San Nicola La Strada. Ennesimo atto vandalico alla piscina, Marotta, non ci fermeranno

di NUNZIO DE PINTO
SAN NICOLA LA STRADA – È incredibile quello che accade a San Nicola la Strada.

Erano appena passate ventiquattr’ore dall’ultimo Consiglio comunale (giovedì 25 maggio 2017), nel corso del quale l’Assessore Antonio Megaro aveva risposto alla interrogazione orale presentata due mesi prima dal Consigliere Portavoce del Movimento 5 Stelle, Federico De Matteis relativamente allo stato dell’arte della piscina comunale dove aveva annunciato che la piscina è pronta e per entrare in funzione bisogna solo attendere l’esito del nuovo bando di gestione della piscina, che abbiamo appreso, direttamente dalla pagina Facebook del sindaco di San Nicola la Strada Vito Marotta che la piscina era stata ancora una volta vandalizzata: “Nel pomeriggio (venerdì 26 maggio 2017, ndr.) siamo stati allertati dai volontari del Nucleo di Protezione Civile che hanno constatato un ingresso forzato presso la Piscina Comunale.

Con rammarico abbiamo, infatti, appurato atti vandalici, che hanno causato danni per fortuna non ingenti, ma certamente molto gravi da un punto di vista simbolico.

È l’ennesimo ostacolo lungo un percorso fatto di insidie e difficoltà amministrative, strutturali, gestionali ed economiche. Anche in questo caso, serve la collaborazione di tutti nel condannare questo gesto vile che mortifica i sacrifici di tutti i sannicolesi. Senza drammatizzare e con grande senso di responsabilità, mi sento di invitare tutti a vigilare sul nostro patrimonio, compiendo ogni sforzo teso al rispetto dell’ambiente in cui viviamo. Non ci fermiamo!”.

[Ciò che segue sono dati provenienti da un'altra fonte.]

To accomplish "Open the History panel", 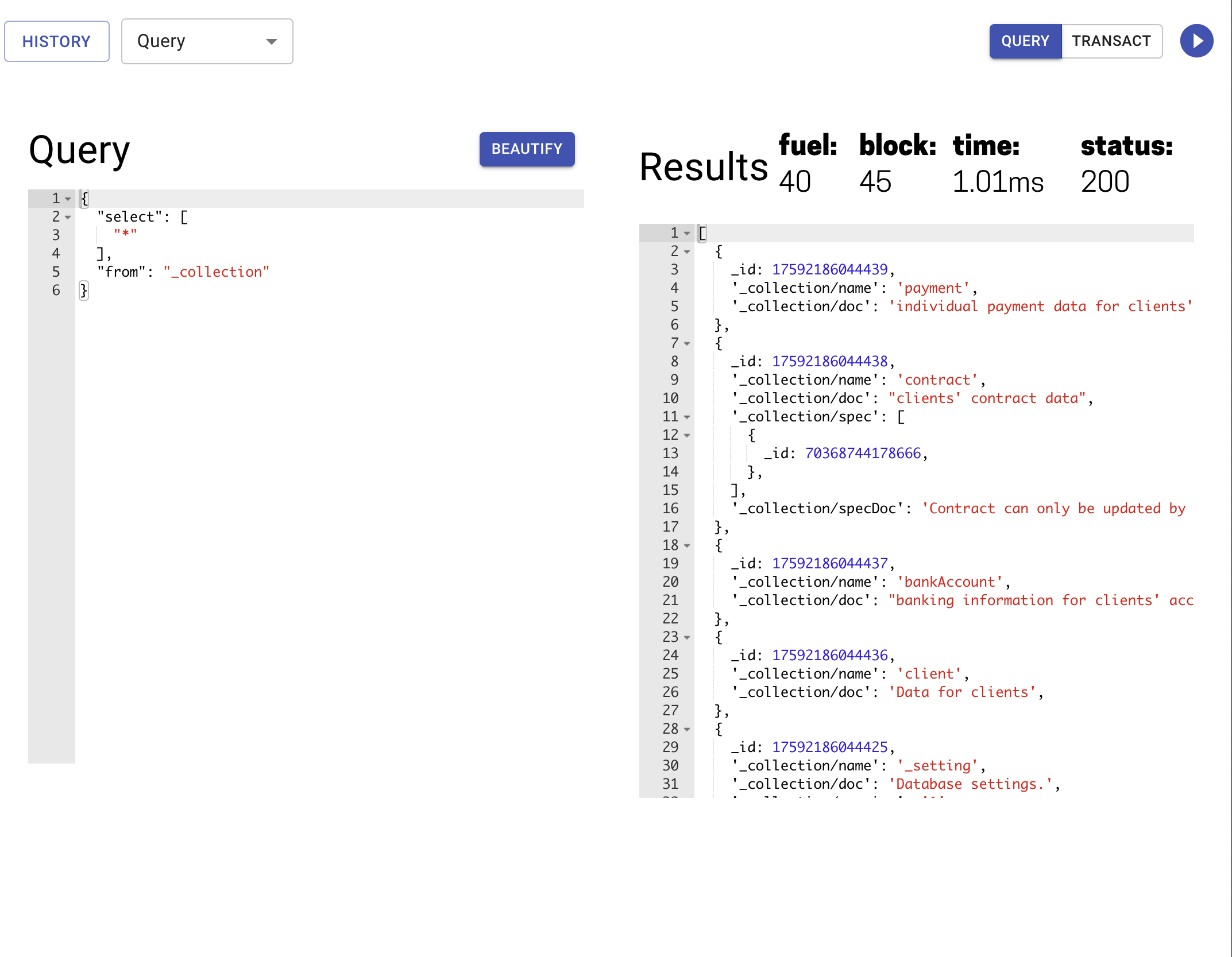I will 57,41.
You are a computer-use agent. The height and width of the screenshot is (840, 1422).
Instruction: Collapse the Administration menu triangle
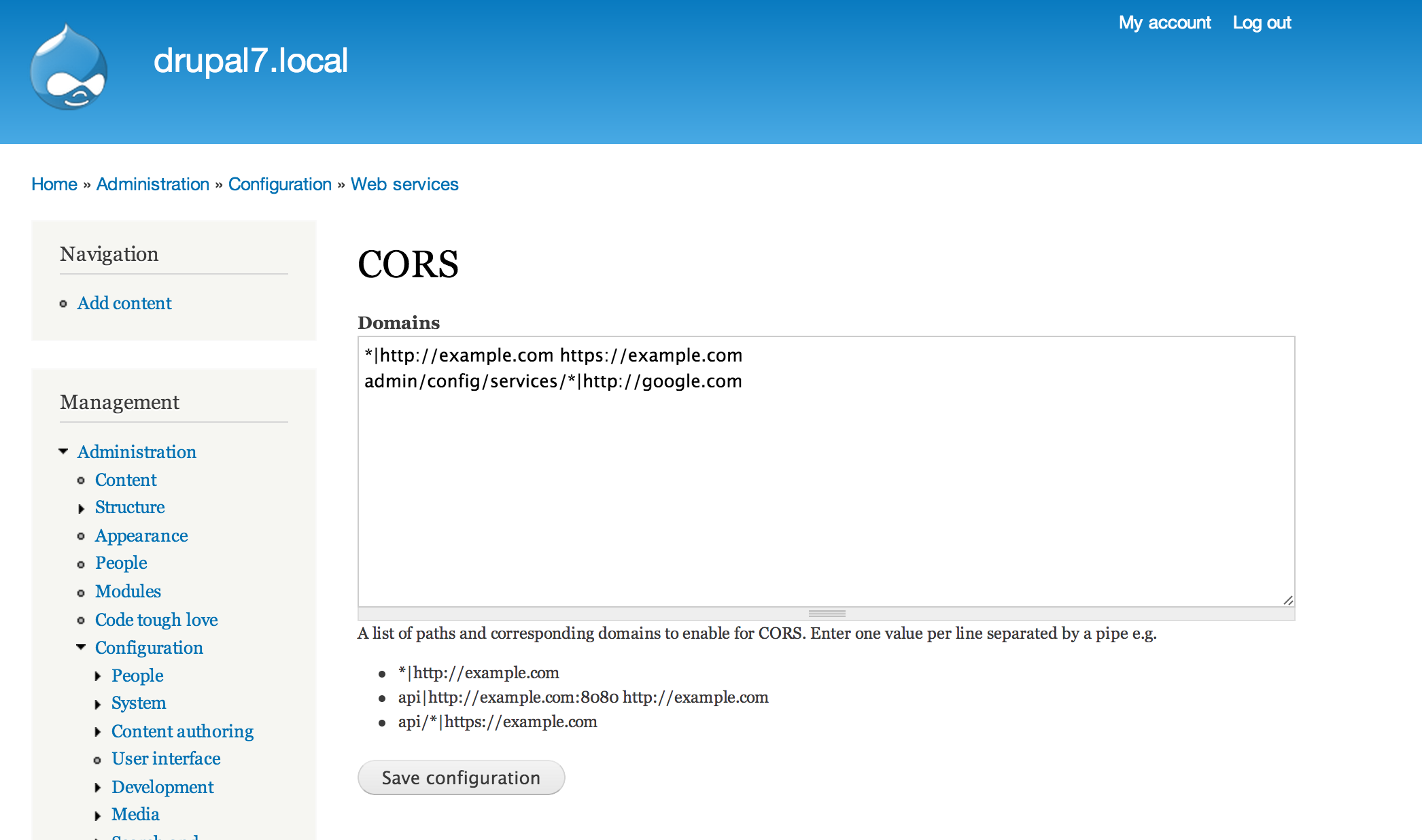pyautogui.click(x=63, y=451)
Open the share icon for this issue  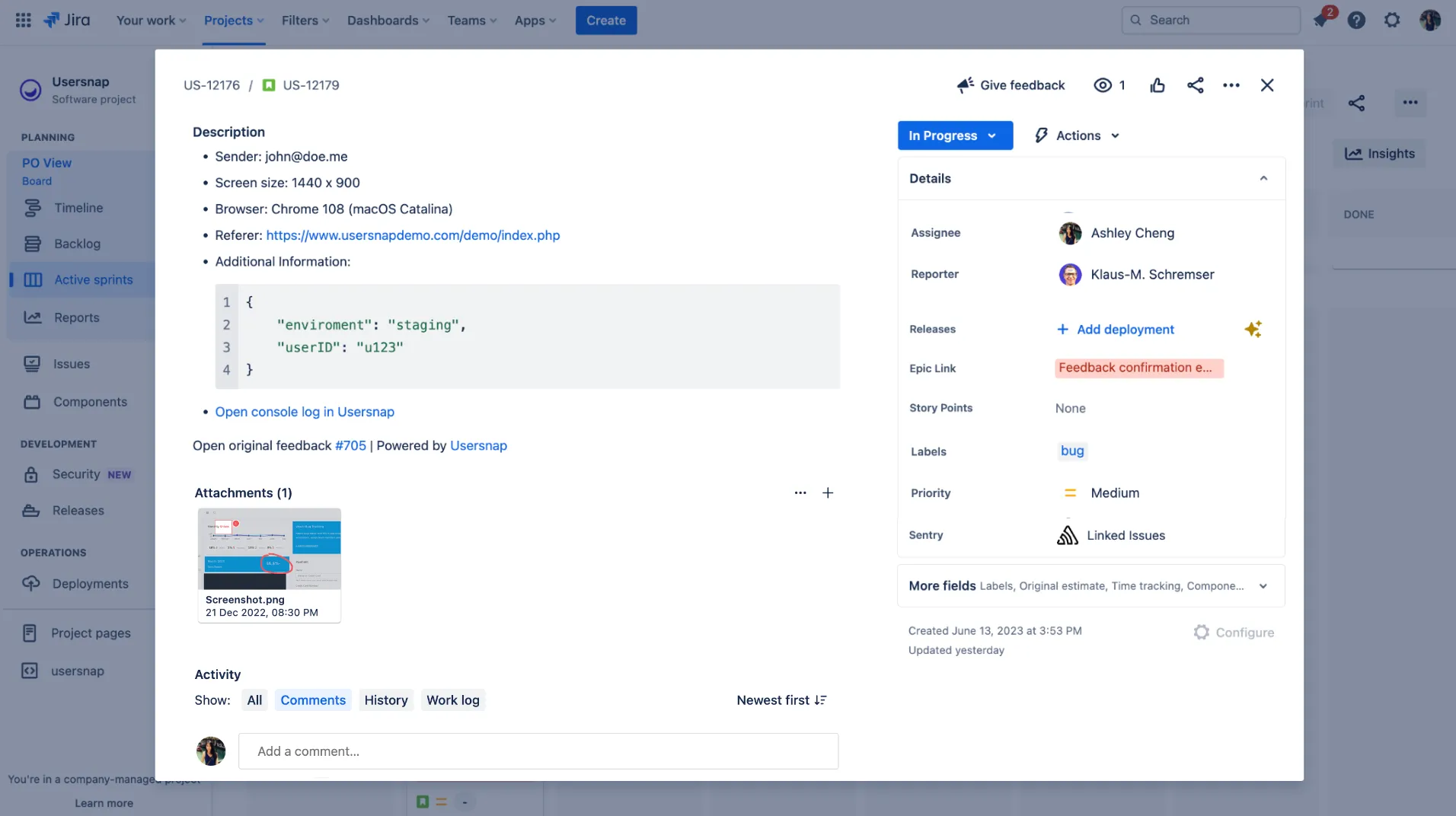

La piscina ha subito diversi atti vandalici, l’ultimo il 4 settembre 2014, proprio quando la struttura doveva essere visitata dai tecnici per ottenere la tanto agognata agibilità. Armadietti divelti e buttati a terra, panchine buttate nella vasca, pc rotti, sedie sfondate, fontane aperte e rubinetti spaccati.

Un danno di 100.000 euro.

È difficile immaginare che questo nuovo atto vandalico sia opera di qualche “baby-gang” territoriale, più probabile che sia frutto di qualche malvivente con l’unico scopo di “distruggere” quanto di buono gli amministratori comunali stanno facendo.

È, vero altresì, che nella zona della piscina, come sottolineano alcuni residenti con post su facebook, insistono almeno due telecamere per la videosorveglianza che, sembrerebbe, non siano ancora state rimesse in funzione. Se ciò fosse vero, l’incuria e la negligenza del Comune sono incontrovertibilmente sotto gli occhi di tutti.